Wednesday, 11 June 2014

Extract Coordinates and Other Data from KML in R

KML files are used to visualize geographical data in Google Earth. These files are written in XML and allow to visualize places and to attach additional data in HTML format.

In these days I am working with the MIDAS database of wind measuring stations across the world, which can be freely downloaded here:

First of all, the file is in KMZ format, which is a compressed KML. In order to use it you need to extract its contents. I used 7zip for this purpose.
The file has numerous entries, one for each point on the map. Each entry generally looks like the one below:

 <Placemark>  
    <visibility>0</visibility>  
    <Snippet>ABERDEEN: GORDON BARRACKS</Snippet>  
    <description>  
       <![CDATA[  
       <table>  
       <tr><td><b>src_id:</b><td>14929  
       <tr><td><b>Name:</b><td>ABERDEEN: GORDON BARRACKS  
       <tr><td><b>Area:</b><td>ABERDEENSHIRE  
       <tr><td><b>Start date:</b><td>01-01-1956  
       <tr><td><b>End date:</b><td>31-12-1960  
       <tr><td><b>Postcode:</b><td>AB23 8  
       </table>  
       <center><a href="http://badc.nerc.ac.uk/cgi-bin/midas_stations/station_details.cgi.py?id=14929">Station details</a></center>  
       ]]>  
    </description>  
    <styleUrl>#closed</styleUrl>  
    <Point>  
       <coordinates>-2.08602,57.1792,23</coordinates>  
    </Point>  
 </Placemark>  


This chunk of XML code is used to show one point on Google Earth.
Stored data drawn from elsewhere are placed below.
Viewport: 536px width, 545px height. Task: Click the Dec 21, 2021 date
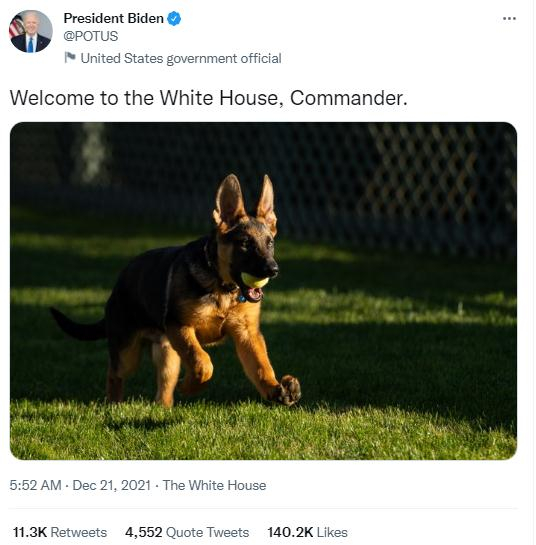(112, 485)

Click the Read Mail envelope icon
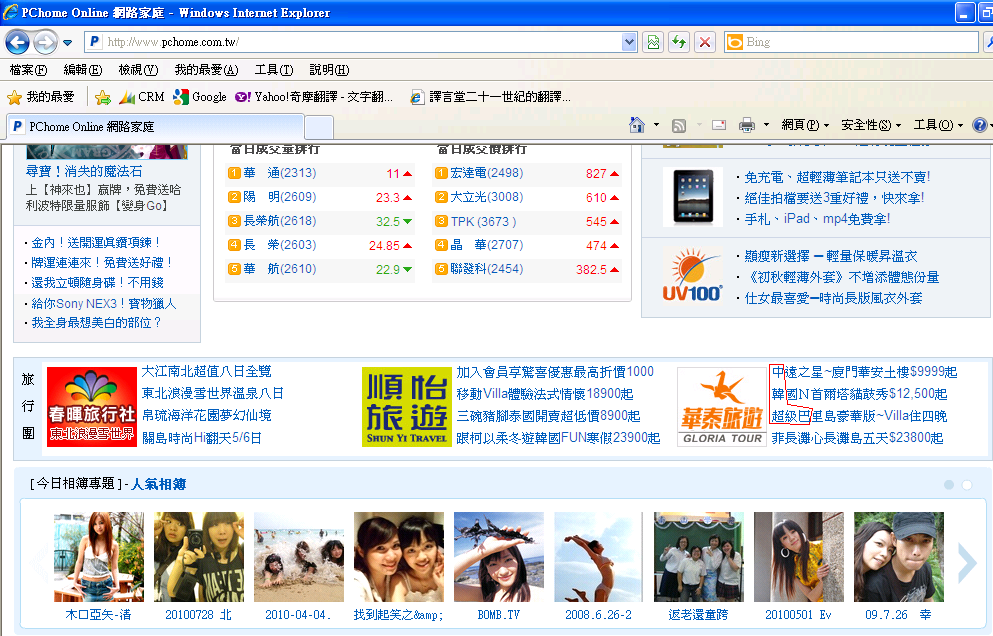click(x=718, y=125)
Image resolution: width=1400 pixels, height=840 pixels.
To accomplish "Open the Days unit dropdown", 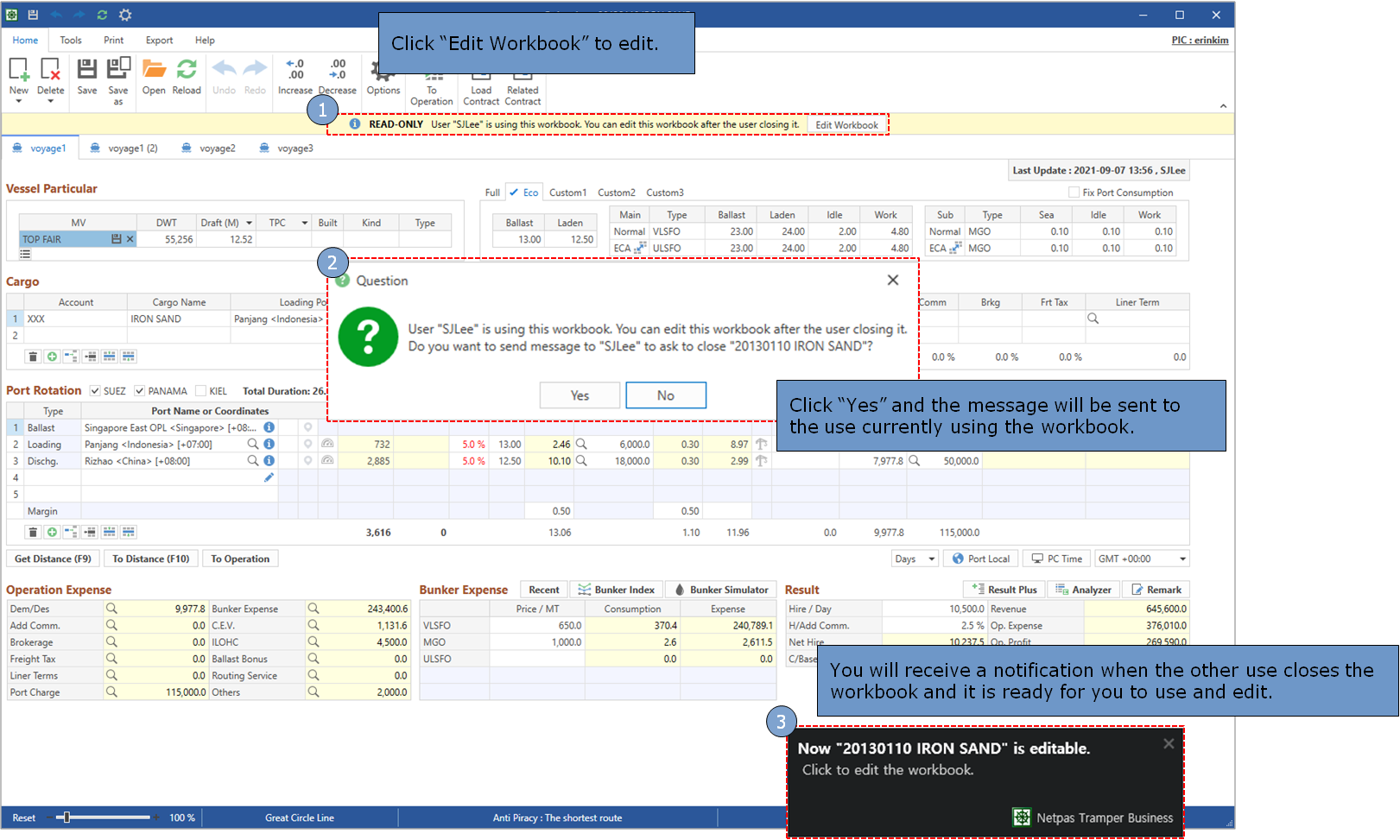I will click(x=931, y=559).
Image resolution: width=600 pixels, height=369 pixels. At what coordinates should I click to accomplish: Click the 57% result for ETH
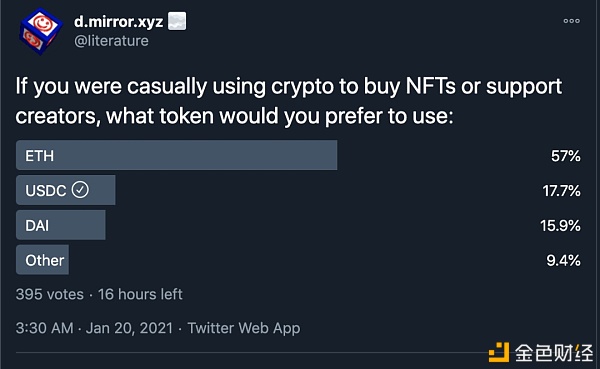click(x=566, y=156)
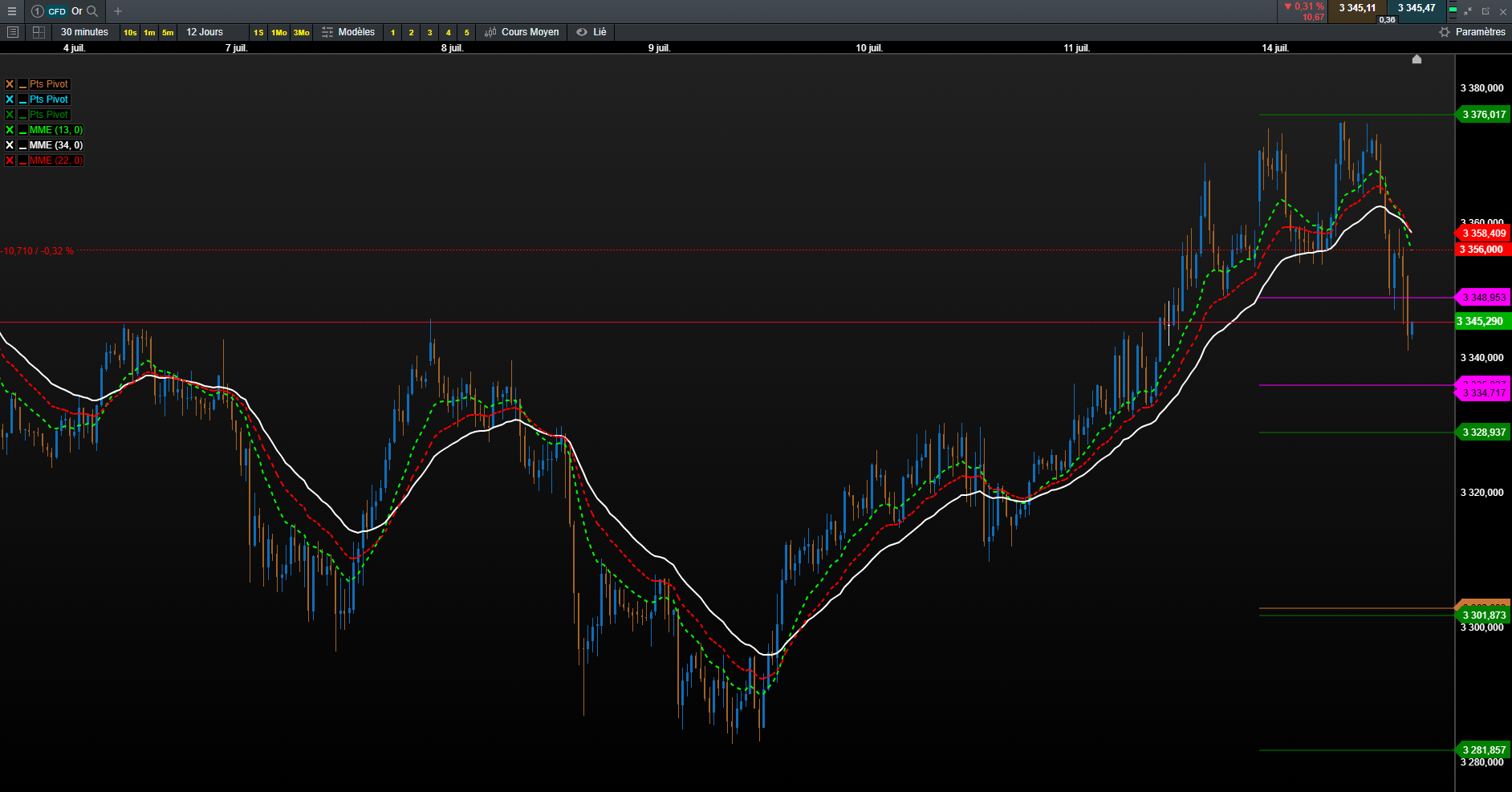Toggle the Lié linked-chart eye option
The width and height of the screenshot is (1512, 792).
[591, 32]
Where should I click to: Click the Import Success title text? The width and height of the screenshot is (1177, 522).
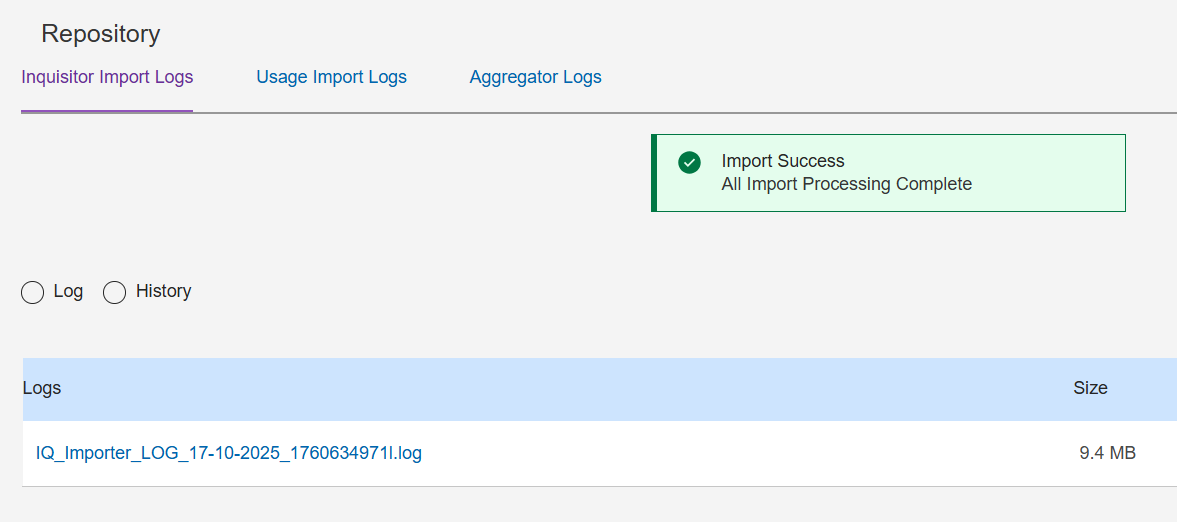(x=783, y=161)
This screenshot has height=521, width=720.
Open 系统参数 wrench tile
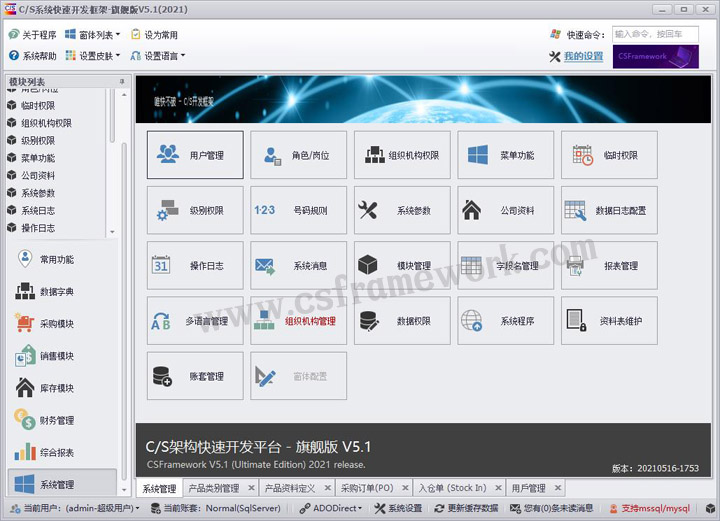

The coordinates and the elevation of the points are shown between the <coordinates> tag. The <styleUrl> tag tells Google Earth to visualize this points with the style declared earlier in the KML file, which in this case is a red circle because the station is no longer recording.
If someone clicks on this point the information in HTML tagged as CDATA will be shown. The user will then have access to the source ID of the station, the name, the location, the start date, end date, postcode and link from which to view more info about it.

In this work I am interested in extracting the coordinates of each point, plus its ID and the name of the station. I need to do this because then I have to correlate the ID of this file with the ID written in the txt with the wind measures, which has just the ID without coordinates.

In maptools there is a function to extract coordinates and elevation, called getKMLcoordinates.
My problem was that I also needed the other information I mentioned above, so I decided to teak the source code of this function a bit to solve my problem.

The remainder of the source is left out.